Of the 125,836 households, 31.9% had children under the age of 18 living with them and 28.5% had a female householder with no spouse or partner present. About 26.3% of all households were made up of individuals and 10.8% had someone living alone who was 65 years of age or older.

There were 137,009 housing units, of which 8.2% were vacant. Among occupied housing units, 70.6% were owner-occupied and 29.4% were renter-occupied. The homeowner vacancy rate was 1.6% and the rental vacancy rate was 9.3%.

===2010 census===
At the 2010 census, there were 284,307 people, 109,246 households, and 75,404 families residing in the county. The population density was 351.9 PD/sqmi. There were 122,628 housing units at an average density of 151.8 /sqmi. The racial makeup of the county was 72.3% white, 20.6% black or African American, 2.0% Asian, 0.3% American Indian, 3.1% from other races, and 1.7% from two or more races. Those of Hispanic or Latino origin made up 5.9% of the population. In terms of ancestry, 13.6% were American, 10.5% were Irish, 9.6% were English, and 8.8% were German.

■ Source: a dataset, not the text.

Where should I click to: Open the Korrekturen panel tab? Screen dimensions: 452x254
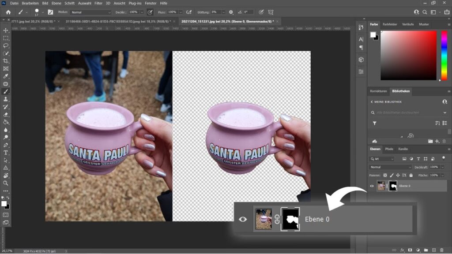[378, 91]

Of the 109,246 households, 34.3% had children under the age of 18 living with them, 48.9% were married couples living together, 15.1% had a female householder with no husband present, 31.0% were non-families, and 26.2% of all households were made up of individuals. The average household size was 2.53 and the average family size was 3.05. The median age was 38.0 years.

The median income for a household in the county was $42,680 and the median income for a family was $53,149. Males had a median income of $41,445 versus $31,602 for females. The per capita income for the county was $21,924. About 11.0% of families and 14.8% of the population were below the poverty line, including 20.5% of those under age 18 and 10.9% of those age 65 or over.

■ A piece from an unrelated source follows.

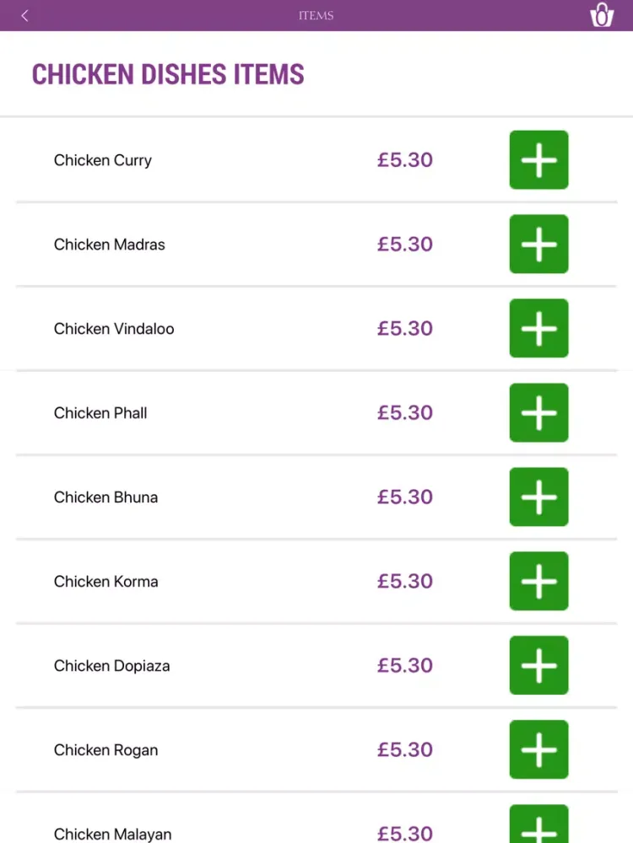
Task: Open the shopping basket icon
Action: [602, 15]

==Government and politics==

Spartanburg County has long been a Republican stronghold, having not voted for a Democratic presidential nominee since 1976. No Democrat has won 40% of the county’s vote since 1980. In 2024, the county saw a strong rightward trend, with Donald Trump performing better than any Republican in the county since Ronald Reagan in 1984.

Spartanburg County County Council has seven members, six Republicans and one Democrat. A. Manning Lynch serves as the county council chairman, having been in that role since 2019. Meetings are usually in the middle of the month on the third week and take place at the Spartanburg County administration building in the county council chamber.

United States presidential election results for Spartanburg County, South Carolina
| Year | Republican |  | Democratic |  | Third party(ies) |  |
| No. | % | No. | % | No. | % |
| 1892 | 551 | 13.13% | 3,515 | 83.79% | 129 | 3.08% |
| 1896 | 247 | 5.51% | 4,234 | 94.49% | 0 | 0.00% |
| 1900 | 101 | 3.93% | 2,467 | 96.07% | 0 | 0.00% |
| 1904 | 84 | 3.11% | 2,621 | 96.89% | 0 | 0.00% |
| 1908 | 225 | 5.12% | 4,162 | 94.76% | 5 | 0.11% |
| 1912 | 37 | 0.96% | 3,616 | 94.07% | 191 | 4.97% |
| 1916 | 112 | 2.40% | 4,503 | 96.32% | 60 | 1.28% |
| 1920 | 182 | 3.82% | 4,584 | 96.18% | 0 | 0.00% |
| 1928 | 760 | 16.45% | 3,859 | 83.53% | 1 | 0.02% |
| 1932 | 227 | 2.40% | 9,216 | 97.59% | 1 | 0.01% |
| 1936 | 173 | 1.59% | 10,739 | 98.41% | 0 | 0.00% |
| 1940 | 248 | 2.65% | 9,119 | 97.35% | 0 | 0.00% |
| 1944 | 402 | 4.60% | 8,092 | 92.61% | 244 | 2.79% |
| 1948 | 627 | 5.21% | 6,741 | 55.98% | 4,673 | 38.81% |
| 1952 | 10,028 | 31.42% | 21,883 | 68.58% | 0 | 0.00% |
| 1956 | 6,822 | 26.67% | 16,637 | 65.03% | 2,124 | 8.30% |
| 1960 | 10,940 | 35.21% | 20,134 | 64.79% | 0 | 0.00% |
| 1964 | 18,411 | 47.89% | 20,034 | 52.11% | 0 | 0.00% |
| 1968 | 18,183 | 38.69% | 11,467 | 24.40% | 17,346 | 36.91% |
| 1972 | 31,308 | 75.34% | 9,586 | 23.07% | 662 | 1.59% |
| 1976 | 20,456 | 41.99% | 27,925 | 57.32% | 336 | 0.69% |
| 1980 | 30,092 | 51.12% | 27,245 | 46.28% | 1,532 | 2.60% |
| 1984 | 41,553 | 66.41% | 20,130 | 32.17% | 892 | 1.43% |
| 1988 | 40,801 | 63.19% | 22,964 | 35.57% | 803 | 1.24% |
| 1992 | 37,707 | 51.91% | 25,488 | 35.09% | 9,440 | 13.00% |
| 1996 | 35,972 | 53.53% | 26,814 | 39.90% | 4,410 | 6.56% |
| 2000 | 52,114 | 62.37% | 29,559 | 35.38% | 1,880 | 2.25% |
| 2004 | 62,004 | 64.08% | 33,633 | 34.76% | 1,121 | 1.16% |
| 2008 | 65,042 | 60.04% | 41,632 | 38.43% | 1,654 | 1.53% |
| 2012 | 66,969 | 60.93% | 41,461 | 37.72% | 1,476 | 1.34% |
| 2016 | 76,277 | 62.99% | 39,997 | 33.03% | 4,816 | 3.98% |
| 2020 | 93,560 | 62.94% | 52,926 | 35.60% | 2,169 | 1.46% |
| 2024 | 103,032 | 66.22% | 50,710 | 32.59% | 1,855 | 1.19% |

==Economy==
In 2022, the GDP was $19.5 billion (about $54,626 per capita), and the real GDP was $16.7 billion (about $46,895 per capita) in chained 2017 dollars.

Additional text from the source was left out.